__Input records__.
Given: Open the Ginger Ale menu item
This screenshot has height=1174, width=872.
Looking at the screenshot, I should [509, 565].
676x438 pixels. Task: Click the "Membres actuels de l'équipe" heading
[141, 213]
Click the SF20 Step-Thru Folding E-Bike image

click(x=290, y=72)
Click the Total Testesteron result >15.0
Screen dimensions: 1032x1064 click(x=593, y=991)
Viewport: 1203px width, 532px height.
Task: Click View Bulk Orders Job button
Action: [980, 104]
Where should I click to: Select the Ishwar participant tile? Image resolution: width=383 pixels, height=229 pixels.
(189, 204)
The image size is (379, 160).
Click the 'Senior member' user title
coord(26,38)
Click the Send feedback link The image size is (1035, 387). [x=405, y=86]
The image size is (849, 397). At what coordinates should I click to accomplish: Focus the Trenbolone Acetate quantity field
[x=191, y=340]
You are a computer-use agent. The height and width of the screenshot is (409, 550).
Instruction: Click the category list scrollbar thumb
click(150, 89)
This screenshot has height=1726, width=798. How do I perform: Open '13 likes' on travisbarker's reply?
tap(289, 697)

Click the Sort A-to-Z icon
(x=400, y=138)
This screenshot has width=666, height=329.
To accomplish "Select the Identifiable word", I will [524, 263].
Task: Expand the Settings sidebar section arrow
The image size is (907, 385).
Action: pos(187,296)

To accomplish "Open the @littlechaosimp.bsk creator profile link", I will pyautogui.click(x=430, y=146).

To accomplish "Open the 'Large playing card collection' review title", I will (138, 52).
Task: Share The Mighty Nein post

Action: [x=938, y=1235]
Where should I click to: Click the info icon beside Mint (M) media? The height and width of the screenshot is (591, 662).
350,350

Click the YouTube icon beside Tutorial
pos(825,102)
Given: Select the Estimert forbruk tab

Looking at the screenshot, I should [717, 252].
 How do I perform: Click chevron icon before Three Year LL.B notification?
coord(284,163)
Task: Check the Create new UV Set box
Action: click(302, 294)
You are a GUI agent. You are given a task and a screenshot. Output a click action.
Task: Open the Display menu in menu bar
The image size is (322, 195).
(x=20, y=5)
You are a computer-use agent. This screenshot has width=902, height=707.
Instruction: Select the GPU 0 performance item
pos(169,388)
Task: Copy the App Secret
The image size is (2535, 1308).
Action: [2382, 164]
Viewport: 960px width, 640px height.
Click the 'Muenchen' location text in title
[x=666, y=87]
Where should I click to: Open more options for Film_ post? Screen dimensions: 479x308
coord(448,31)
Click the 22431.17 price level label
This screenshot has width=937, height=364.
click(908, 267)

__About this exercise__. Each entry above should be output again, precisely as given.

__Answer to this problem__.
Given: Open the Ginger Ale menu item
This screenshot has height=1174, width=872.
Looking at the screenshot, I should [509, 565].
676x438 pixels. Task: Click the "Membres actuels de l'équipe" heading
[141, 213]
Click the SF20 Step-Thru Folding E-Bike image

click(x=290, y=72)
Click the Total Testesteron result >15.0
Screen dimensions: 1032x1064 click(x=593, y=991)
Viewport: 1203px width, 532px height.
Task: Click View Bulk Orders Job button
Action: [980, 104]
Where should I click to: Select the Ishwar participant tile? Image resolution: width=383 pixels, height=229 pixels.
(189, 204)
The image size is (379, 160).
Click the 'Senior member' user title
coord(26,38)
Click the Send feedback link The image size is (1035, 387). [x=405, y=86]
The image size is (849, 397). At what coordinates should I click to accomplish: Focus the Trenbolone Acetate quantity field
[x=191, y=340]
You are a computer-use agent. The height and width of the screenshot is (409, 550).
Instruction: Click the category list scrollbar thumb
click(150, 89)
This screenshot has height=1726, width=798. How do I perform: Open '13 likes' on travisbarker's reply?
tap(289, 697)

Click the Sort A-to-Z icon
(x=400, y=138)
This screenshot has width=666, height=329.
To accomplish "Select the Identifiable word", I will [524, 263].
Task: Expand the Settings sidebar section arrow
The image size is (907, 385).
Action: pos(187,296)

To accomplish "Open the @littlechaosimp.bsk creator profile link", I will pyautogui.click(x=430, y=146).

To accomplish "Open the 'Large playing card collection' review title", I will (138, 52).
Task: Share The Mighty Nein post

Action: [x=938, y=1235]
Where should I click to: Click the info icon beside Mint (M) media? The height and width of the screenshot is (591, 662).
350,350

Click the YouTube icon beside Tutorial
pos(825,102)
Given: Select the Estimert forbruk tab

Looking at the screenshot, I should [717, 252].
 How do I perform: Click chevron icon before Three Year LL.B notification?
coord(284,163)
Task: Check the Create new UV Set box
Action: click(302, 294)
You are a GUI agent. You are given a task and a screenshot. Output a click action.
Task: Open the Display menu in menu bar
The image size is (322, 195).
(x=20, y=5)
You are a computer-use agent. This screenshot has width=902, height=707.
Instruction: Select the GPU 0 performance item
pos(169,388)
Task: Copy the App Secret
The image size is (2535, 1308).
Action: [2382, 164]
Viewport: 960px width, 640px height.
Click the 'Muenchen' location text in title
[x=666, y=87]
Where should I click to: Open more options for Film_ post? Screen dimensions: 479x308
coord(448,31)
Click the 22431.17 price level label
This screenshot has width=937, height=364.
click(908, 267)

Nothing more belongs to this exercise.